((
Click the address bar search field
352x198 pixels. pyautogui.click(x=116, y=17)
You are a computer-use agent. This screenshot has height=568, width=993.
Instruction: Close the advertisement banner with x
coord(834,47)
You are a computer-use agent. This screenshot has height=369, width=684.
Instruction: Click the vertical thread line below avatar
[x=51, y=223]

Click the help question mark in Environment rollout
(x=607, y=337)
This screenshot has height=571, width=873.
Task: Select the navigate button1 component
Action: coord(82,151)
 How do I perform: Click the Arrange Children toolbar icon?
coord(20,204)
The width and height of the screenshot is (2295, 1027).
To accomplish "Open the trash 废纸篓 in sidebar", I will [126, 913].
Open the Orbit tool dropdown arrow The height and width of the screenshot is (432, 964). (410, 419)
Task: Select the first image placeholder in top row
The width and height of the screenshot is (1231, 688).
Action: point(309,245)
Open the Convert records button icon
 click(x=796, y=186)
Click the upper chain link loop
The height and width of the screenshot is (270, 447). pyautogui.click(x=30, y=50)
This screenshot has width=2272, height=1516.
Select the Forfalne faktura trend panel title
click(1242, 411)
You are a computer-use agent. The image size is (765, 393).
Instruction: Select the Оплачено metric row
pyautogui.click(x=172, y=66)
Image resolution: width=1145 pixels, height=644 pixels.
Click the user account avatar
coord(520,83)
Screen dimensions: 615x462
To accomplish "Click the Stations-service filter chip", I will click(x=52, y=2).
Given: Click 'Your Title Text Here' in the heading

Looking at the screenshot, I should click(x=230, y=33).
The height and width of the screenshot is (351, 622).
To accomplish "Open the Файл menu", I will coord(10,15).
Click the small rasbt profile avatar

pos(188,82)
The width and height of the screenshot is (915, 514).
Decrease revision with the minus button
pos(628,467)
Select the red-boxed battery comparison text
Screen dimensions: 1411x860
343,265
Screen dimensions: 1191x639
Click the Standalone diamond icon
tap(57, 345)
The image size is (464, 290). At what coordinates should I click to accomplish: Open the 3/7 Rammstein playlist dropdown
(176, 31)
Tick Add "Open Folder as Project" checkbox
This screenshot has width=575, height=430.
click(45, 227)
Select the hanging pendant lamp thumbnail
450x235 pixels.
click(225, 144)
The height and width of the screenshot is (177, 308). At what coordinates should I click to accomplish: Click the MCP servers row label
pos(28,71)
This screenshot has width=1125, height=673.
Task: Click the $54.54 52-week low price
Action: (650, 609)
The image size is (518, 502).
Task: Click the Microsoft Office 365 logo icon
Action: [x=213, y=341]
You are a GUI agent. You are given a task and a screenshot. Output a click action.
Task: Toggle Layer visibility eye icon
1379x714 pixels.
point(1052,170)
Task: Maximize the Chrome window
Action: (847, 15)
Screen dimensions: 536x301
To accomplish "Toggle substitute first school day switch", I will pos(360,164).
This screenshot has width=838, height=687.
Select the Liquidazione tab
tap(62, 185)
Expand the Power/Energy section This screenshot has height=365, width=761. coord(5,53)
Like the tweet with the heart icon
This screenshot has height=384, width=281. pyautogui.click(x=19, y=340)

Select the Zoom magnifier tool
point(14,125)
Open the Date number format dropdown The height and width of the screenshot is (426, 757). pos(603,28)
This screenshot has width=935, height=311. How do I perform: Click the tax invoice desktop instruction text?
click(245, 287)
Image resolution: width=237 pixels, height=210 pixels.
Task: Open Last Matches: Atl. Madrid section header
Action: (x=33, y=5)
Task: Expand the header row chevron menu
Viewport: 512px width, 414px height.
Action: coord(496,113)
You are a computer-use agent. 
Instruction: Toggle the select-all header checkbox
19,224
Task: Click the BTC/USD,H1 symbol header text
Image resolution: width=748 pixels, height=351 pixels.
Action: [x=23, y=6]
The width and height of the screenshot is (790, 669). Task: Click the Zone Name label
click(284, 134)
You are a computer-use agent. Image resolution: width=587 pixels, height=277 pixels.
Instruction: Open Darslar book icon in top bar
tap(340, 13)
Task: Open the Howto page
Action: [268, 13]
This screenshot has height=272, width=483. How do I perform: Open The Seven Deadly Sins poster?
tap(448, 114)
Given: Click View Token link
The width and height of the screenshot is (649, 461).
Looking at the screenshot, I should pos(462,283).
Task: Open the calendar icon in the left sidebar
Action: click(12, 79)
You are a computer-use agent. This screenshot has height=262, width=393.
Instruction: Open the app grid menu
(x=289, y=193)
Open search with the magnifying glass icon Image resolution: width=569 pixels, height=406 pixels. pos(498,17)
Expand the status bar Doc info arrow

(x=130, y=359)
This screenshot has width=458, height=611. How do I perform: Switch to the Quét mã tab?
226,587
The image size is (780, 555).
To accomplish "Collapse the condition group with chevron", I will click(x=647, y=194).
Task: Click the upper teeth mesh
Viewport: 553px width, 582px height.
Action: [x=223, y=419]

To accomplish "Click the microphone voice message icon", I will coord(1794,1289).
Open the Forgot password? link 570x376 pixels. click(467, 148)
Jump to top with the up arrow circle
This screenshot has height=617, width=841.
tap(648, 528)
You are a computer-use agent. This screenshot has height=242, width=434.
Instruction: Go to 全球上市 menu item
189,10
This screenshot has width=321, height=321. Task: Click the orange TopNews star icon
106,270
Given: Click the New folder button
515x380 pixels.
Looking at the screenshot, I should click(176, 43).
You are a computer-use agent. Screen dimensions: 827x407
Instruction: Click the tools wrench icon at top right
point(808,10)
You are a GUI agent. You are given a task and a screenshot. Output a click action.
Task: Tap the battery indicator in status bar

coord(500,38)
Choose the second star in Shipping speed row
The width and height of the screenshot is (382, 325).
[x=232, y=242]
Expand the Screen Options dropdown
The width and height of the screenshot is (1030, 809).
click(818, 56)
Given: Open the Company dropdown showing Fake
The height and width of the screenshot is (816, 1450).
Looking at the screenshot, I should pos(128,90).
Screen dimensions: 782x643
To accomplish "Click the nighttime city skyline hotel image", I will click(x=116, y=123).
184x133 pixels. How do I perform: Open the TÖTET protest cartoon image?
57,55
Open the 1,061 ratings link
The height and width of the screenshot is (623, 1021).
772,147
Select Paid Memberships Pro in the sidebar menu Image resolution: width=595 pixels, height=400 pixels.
))
■ TASK PROMPT:
Please collect every line in the data above that contains the word "chevron".

■ FINISHED ANSWER:
Task: Expand the header row chevron menu
To accomplish "Collapse the condition group with chevron", I will click(x=647, y=194).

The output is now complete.